Total casualties for the 2nd Battalion, 1st Foot Guards during both battles were 3 Officers and 73 men killed, 9 Officers and 353 wounded. The is from a strength of 976, or 45% casualties. Of course, as with all regiments present, the number of men actually on the field of battle would have been much lower and consequently casualty rates significantly higher.
Examination of the roll for Hardinge’s (spelt Harding’s on roll) which is signed off by Lieutenant & Captain Johnstone, shows the company suffered 12 Officers and men killed in action or died of wounds and 5 men are noted as absent since 18 June who may were almost certainly very severe or fatal casualties. Only Lt Colonel Banlay’s Company suffered more (14) and Fiztroy Somerset’s (12 also); most of the other Companies suffering significantly lower numbers. With a conservative ratio of around 5 wounded for every man killed or Died of wounds, this would suggest Hardinge’s Company would have additionally suffered approximately 50 men wounded, from a company strength of 98 Officers and men on the roll. This is borne out by the roll for Lt Colonel Sir Noel Hill’s company which is the only one to list both killed or died of wounds and wounded. His company notes 5 killed or died of wounds and 24 wounded.
In the latter part of 1815, whilst encamped in the Bois de Boulogne the “Second and Third Battalions of the First Guards received the notification that H.R.H. the Prince Regent, in the name of the Sovereign, had been pleased to direct that their Regiment should hence forward be styled “THE FIRST OR GRENADIER REGIMENT OF FOOT GUARDS,” in commemoration of having defeated the French Imperial Guard at Waterloo.”

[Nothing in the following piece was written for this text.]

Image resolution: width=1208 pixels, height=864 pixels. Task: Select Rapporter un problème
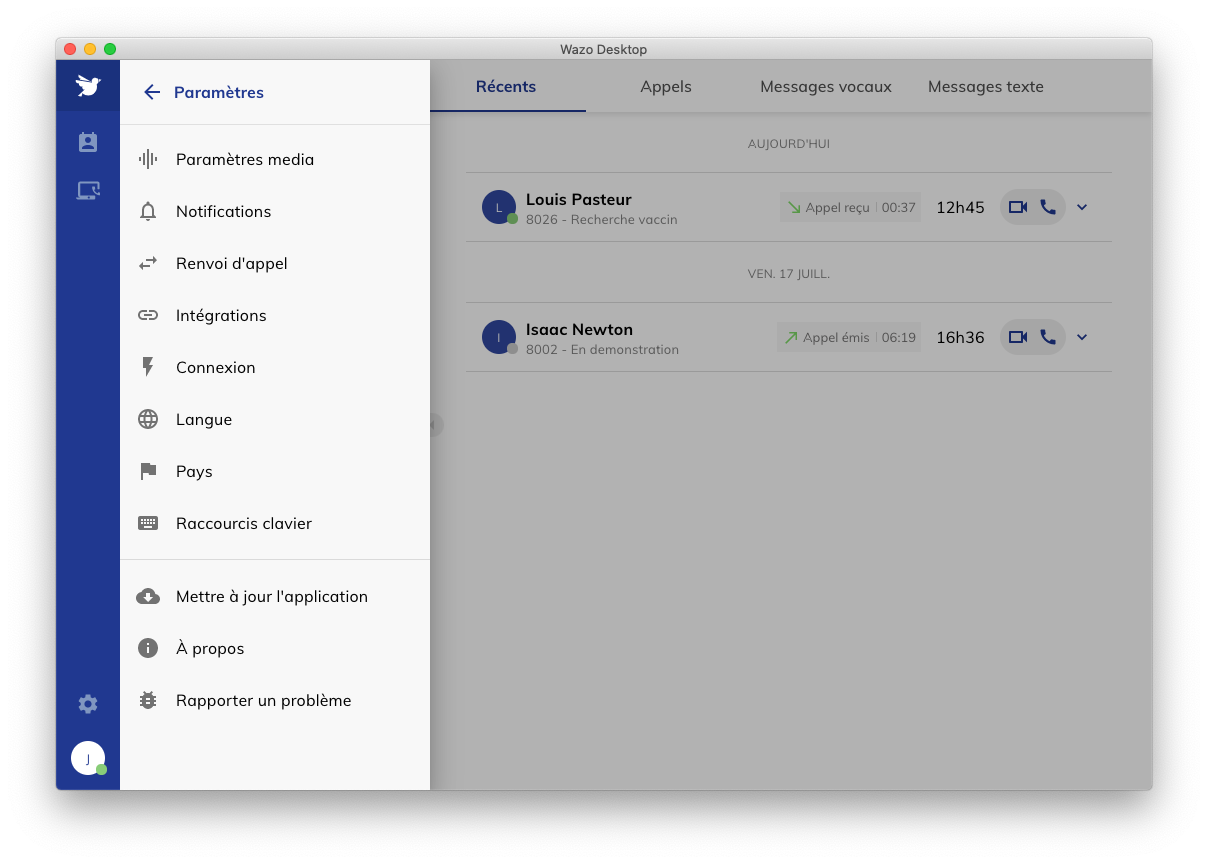[x=263, y=700]
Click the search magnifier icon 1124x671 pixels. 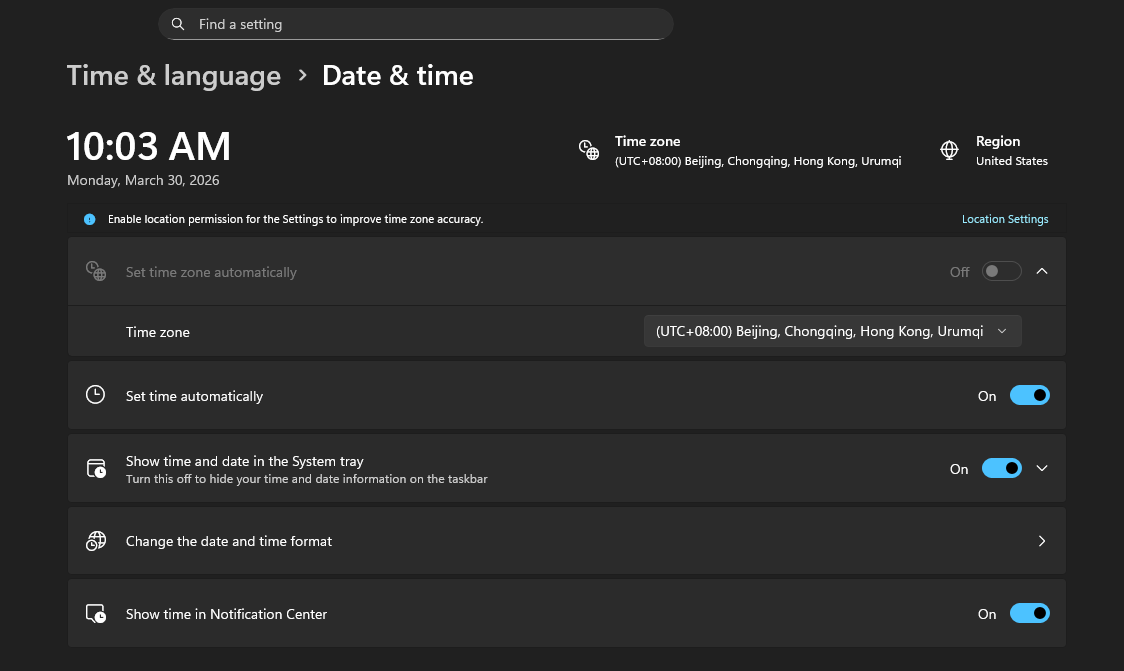[178, 24]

Post War, Johnstone remained with his regiment and was appointed Captain & Lieutenant-Colonel on 10 January 1837. Johnstone (Johnston in later Army Lists) went on half-pay with the rank of Lieutenant-Colonel on 10 January 1837. He retired on 30 October 1840, and died in 1877 and is buried in Kensal Green Cemetery, London. The inscription on the monumental cross raised in his memory is now illegible.
Condition NVF/GVF. The first fitted with contemporary silver loop and bar suspension. As often seen with Waterloo medals where the naming is very long, the first two letters of rank and last of unit obscured by suspension. Sold with copy rolls and 2 volumes of ‘The Origin of the First Foot Grenadier Guards’, which details the service of the Regiment during the Peninsular and Waterloo campaigns (on CD). Ex Gaskell Collection 1908, Mackenzie Collection 1934and Sotheby, December 1991; catalogue page for the latter included.
A fine pair of medals to a 1st Foot Guards Officer who commanded a company during the Waterloo campaign. Such medals rarely come on the market.